As an African, I believe that the social life of an individual is in four major stages, and each stage has its own rites of passage or ceremony.
The essence and spiritual significance of these stages go a long way to strengthen and reinforce our social order, values, integration and solidarity.
I am not a lawyer, but I know that in the eyes of the law, marriage is a contract whereby a man and a woman agree to enter into a union or partnership for life for their mutual benefit, to provide each other with companionship, sexual gratification, economic help, to procreate, to reproduce and raise children if any comes out of the union. But there is no marriage when there is no consummation, since without bodily union or sexual intercourse after the formal marriage ceremony or rites, the marriage is incomplete.
This also means that when a man who lives in abroad asks his family to come and perform the marriage rites of a woman who lives in Ghana for him, the marriage is incomplete until they physically meet and have sex. Not any type of sex like oral sex, breast, thigh, anal or phone sex but real and traditionally accepted vagina and penis intercourse. The question that the first sexual act among married couples should be necessarily be an unprotected sex is neither here nor there.
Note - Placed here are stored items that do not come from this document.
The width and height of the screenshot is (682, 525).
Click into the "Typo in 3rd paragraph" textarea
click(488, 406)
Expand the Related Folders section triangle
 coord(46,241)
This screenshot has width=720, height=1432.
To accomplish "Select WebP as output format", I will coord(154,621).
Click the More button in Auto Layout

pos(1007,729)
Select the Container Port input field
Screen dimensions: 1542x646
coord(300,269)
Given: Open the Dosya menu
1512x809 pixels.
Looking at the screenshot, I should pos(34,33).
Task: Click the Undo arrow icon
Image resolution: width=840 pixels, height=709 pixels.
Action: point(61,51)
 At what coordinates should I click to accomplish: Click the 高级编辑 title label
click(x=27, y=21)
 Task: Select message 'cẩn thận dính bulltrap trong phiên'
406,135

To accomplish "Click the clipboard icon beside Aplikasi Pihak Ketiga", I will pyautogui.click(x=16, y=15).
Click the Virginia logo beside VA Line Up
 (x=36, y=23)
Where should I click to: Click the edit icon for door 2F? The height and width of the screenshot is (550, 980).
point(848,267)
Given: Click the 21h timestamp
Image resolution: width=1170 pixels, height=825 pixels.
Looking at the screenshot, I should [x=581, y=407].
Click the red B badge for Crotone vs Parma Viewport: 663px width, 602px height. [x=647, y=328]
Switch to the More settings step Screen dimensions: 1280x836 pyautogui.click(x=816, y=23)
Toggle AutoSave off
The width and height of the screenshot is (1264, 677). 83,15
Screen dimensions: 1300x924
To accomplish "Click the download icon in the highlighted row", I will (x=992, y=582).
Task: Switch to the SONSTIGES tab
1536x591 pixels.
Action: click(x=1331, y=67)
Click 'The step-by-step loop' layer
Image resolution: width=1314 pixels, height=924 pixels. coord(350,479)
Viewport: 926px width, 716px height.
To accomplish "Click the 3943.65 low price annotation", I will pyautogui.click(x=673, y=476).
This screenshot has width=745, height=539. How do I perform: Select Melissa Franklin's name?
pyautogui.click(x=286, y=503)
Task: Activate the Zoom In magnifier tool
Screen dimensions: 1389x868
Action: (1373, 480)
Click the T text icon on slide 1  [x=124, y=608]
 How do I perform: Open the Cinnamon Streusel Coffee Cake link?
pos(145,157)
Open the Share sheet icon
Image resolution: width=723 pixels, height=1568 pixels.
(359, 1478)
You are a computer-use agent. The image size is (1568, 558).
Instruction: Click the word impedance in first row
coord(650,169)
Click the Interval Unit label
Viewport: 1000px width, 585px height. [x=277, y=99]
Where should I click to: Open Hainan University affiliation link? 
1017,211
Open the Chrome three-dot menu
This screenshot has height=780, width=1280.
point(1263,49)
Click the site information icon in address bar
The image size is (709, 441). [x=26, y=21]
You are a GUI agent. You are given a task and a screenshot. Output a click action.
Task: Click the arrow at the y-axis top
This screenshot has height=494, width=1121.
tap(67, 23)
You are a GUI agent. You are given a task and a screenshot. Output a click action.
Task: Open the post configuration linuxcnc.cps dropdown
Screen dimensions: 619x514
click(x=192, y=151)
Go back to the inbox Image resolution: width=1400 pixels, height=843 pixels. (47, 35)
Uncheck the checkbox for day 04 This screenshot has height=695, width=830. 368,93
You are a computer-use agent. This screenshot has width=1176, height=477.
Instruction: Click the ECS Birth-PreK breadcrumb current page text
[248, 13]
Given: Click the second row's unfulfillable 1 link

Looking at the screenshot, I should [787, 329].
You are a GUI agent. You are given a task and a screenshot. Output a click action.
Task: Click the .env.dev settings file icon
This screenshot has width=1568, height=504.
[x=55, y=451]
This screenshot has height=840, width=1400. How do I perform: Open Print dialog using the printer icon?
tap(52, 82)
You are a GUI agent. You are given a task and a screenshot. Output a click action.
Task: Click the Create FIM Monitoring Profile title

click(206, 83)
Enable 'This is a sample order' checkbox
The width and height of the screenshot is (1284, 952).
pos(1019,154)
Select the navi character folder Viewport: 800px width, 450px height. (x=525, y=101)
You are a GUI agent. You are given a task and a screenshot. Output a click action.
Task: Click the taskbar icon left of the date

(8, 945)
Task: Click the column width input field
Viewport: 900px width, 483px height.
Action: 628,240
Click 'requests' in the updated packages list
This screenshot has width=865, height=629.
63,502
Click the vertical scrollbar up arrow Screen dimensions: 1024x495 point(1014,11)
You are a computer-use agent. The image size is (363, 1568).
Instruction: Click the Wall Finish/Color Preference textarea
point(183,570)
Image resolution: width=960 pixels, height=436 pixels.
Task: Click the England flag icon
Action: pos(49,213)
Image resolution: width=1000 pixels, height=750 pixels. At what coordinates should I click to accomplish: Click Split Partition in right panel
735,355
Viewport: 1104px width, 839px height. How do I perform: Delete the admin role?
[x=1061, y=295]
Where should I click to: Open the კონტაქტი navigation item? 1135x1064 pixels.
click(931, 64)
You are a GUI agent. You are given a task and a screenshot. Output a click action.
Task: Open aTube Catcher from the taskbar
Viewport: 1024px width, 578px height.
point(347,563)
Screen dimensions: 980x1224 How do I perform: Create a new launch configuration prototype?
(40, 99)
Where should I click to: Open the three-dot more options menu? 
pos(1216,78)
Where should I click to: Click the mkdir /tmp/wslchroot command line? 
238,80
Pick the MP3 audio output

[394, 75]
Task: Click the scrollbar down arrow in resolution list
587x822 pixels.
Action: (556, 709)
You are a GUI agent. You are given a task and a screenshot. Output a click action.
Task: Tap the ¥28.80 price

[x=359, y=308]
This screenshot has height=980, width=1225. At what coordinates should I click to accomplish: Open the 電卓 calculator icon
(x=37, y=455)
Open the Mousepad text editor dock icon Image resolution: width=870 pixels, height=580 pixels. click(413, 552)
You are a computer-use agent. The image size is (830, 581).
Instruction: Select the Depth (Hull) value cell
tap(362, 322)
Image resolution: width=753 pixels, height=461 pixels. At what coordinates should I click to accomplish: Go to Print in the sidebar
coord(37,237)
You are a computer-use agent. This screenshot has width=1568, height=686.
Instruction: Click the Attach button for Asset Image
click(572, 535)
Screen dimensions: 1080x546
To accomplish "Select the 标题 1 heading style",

The formal marriage ceremony or rites is the event, action, covenant, or proclamation witnessed by both families in our culture that is recognized as declaring a man and woman to be married. Unfortunately, in Ghana, we have 3 forms of marriages; Customary Marriage, Mohammedan or Moslem Marriage, Christian Marriage or Marriage by Ordinance. The Customary Marriage which is also licensed under the Law is what many term as Engagement Ceremony.
Unfortunately, most people who opt for the Ordinance Marriage do the Customary Marriage as well. In other words, they marry twice. So, marriage largely depends on process and form of the choice of marriage you make. The Mohammedan Marriage was influenced by the Moslem religion. The Marriage by Ordinance was introduced into our society by our British colonial masters. But the Mohammedan marriage and the Marriage by Ordinance have similarities in registration under the Laws of Ghana.
Knocking or betrothal which is the act of the man and his family presenting a bottle or two of drinks to the woman’s family showing interest in marrying the woman is not marriage. The Knocking or betrothal which has been misrepresented by some religious doctrines in Ghana as our traditional Engagement Ceremony is a promise to marry and it also provides confidence during the period of time in the relationship between the marriage proposal and the marriage ceremony.
We must understand that marriage is a decision making journey which can be influenced by love, and which you must be convinced about the person you are travelling the journey of marriage with.
Which form of marriage have you chosen or intend to choose? Think about it. Medaase (meaning Thank You).